═════ Material for the task ═════

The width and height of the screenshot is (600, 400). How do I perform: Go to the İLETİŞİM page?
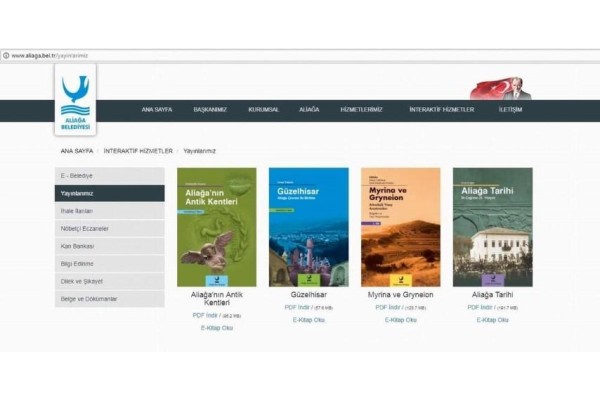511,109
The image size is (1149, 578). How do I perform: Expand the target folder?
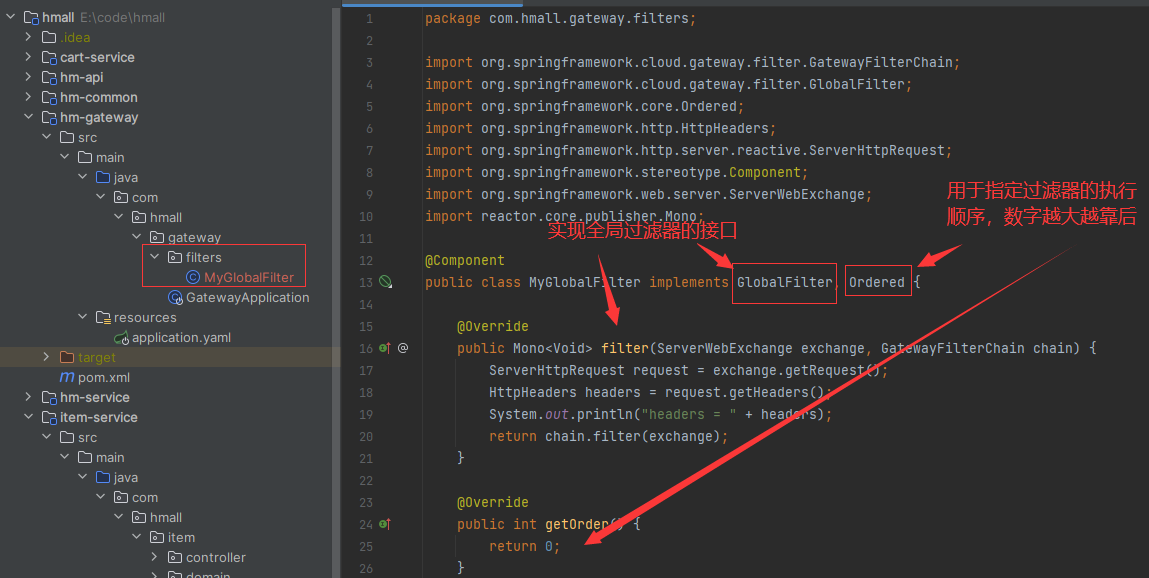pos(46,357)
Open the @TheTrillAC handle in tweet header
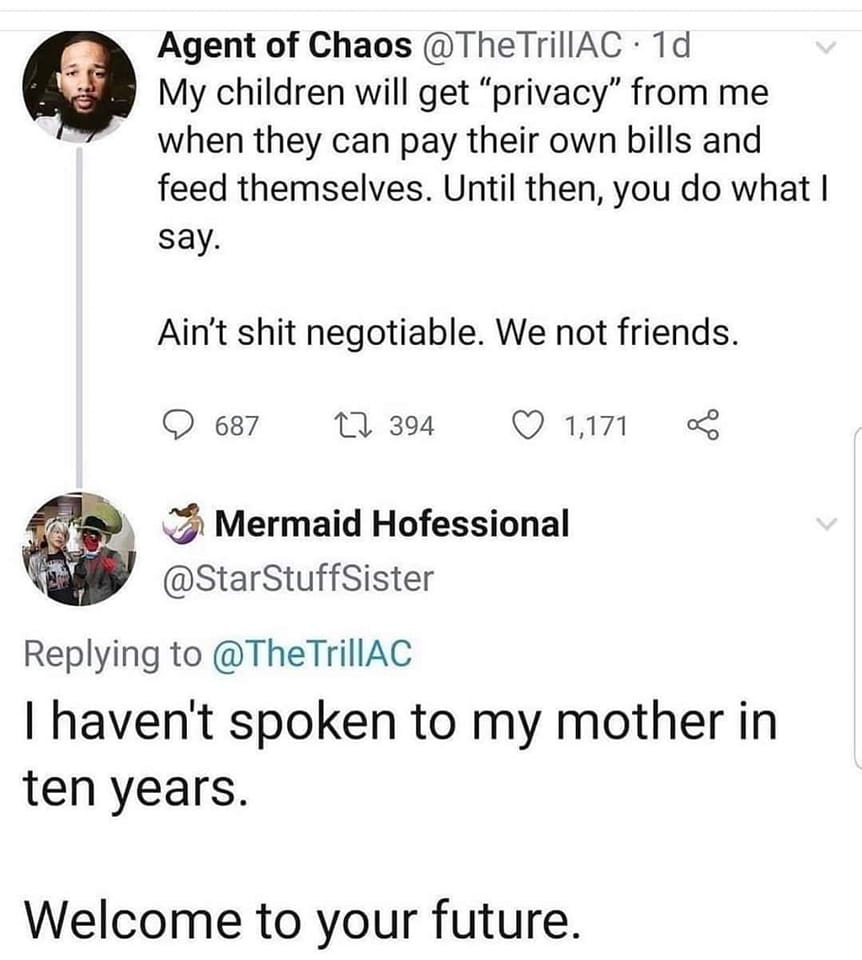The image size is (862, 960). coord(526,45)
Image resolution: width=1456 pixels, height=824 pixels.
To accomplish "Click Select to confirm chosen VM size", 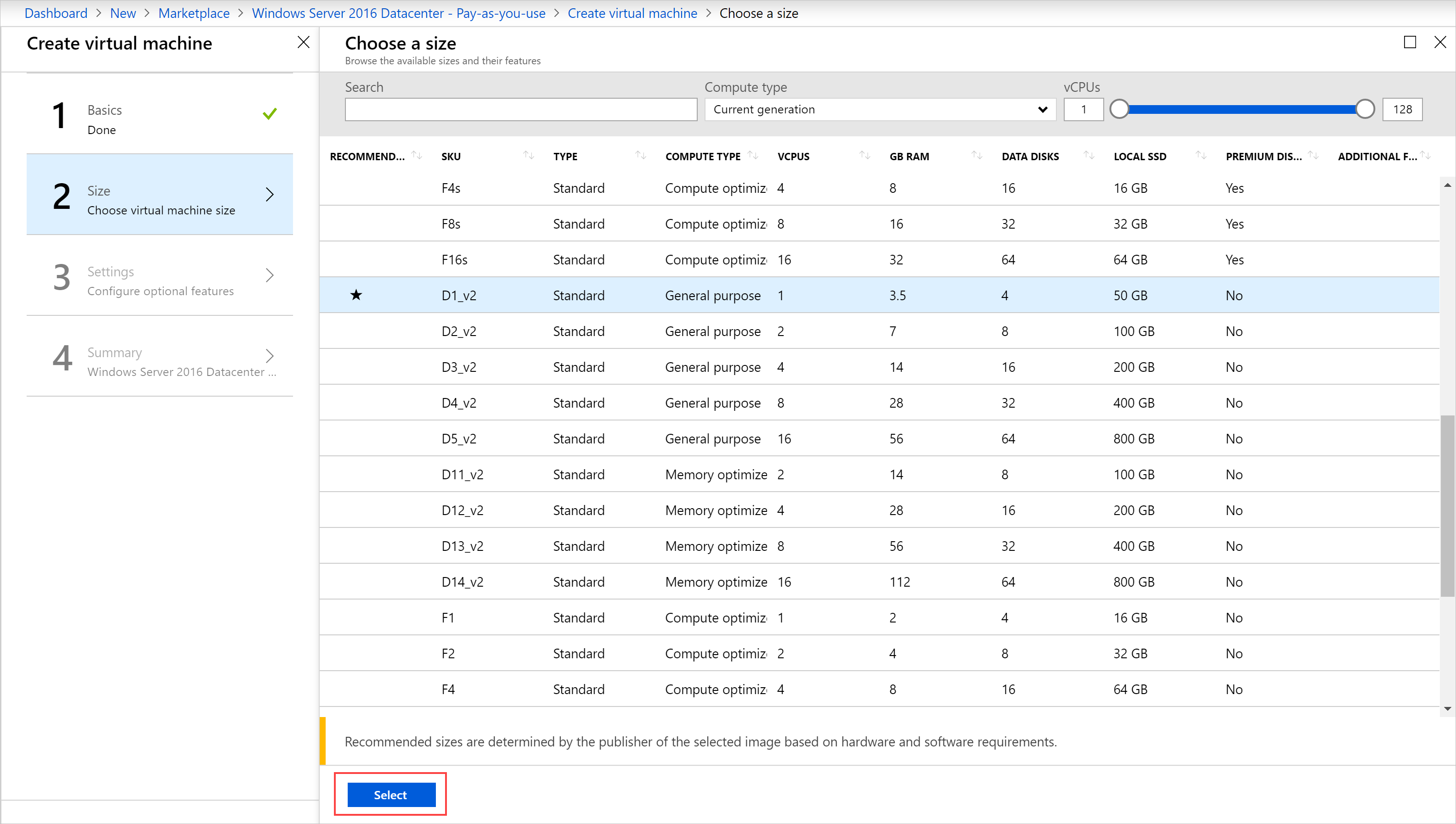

═════

Reproduce all the records with every "How do I perform" replaced by "How can I carry out" and nothing else changed. Omit the pictures from your version.

Task solution »
The width and height of the screenshot is (600, 400). How can I carry out: Go to the İLETİŞİM page?
511,109
The image size is (1149, 578). How can I carry out: Expand the target folder?
pos(46,357)
Open the @TheTrillAC handle in tweet header
The image size is (862, 960). coord(526,45)
Image resolution: width=1456 pixels, height=824 pixels.
To accomplish "Click Select to confirm chosen VM size", 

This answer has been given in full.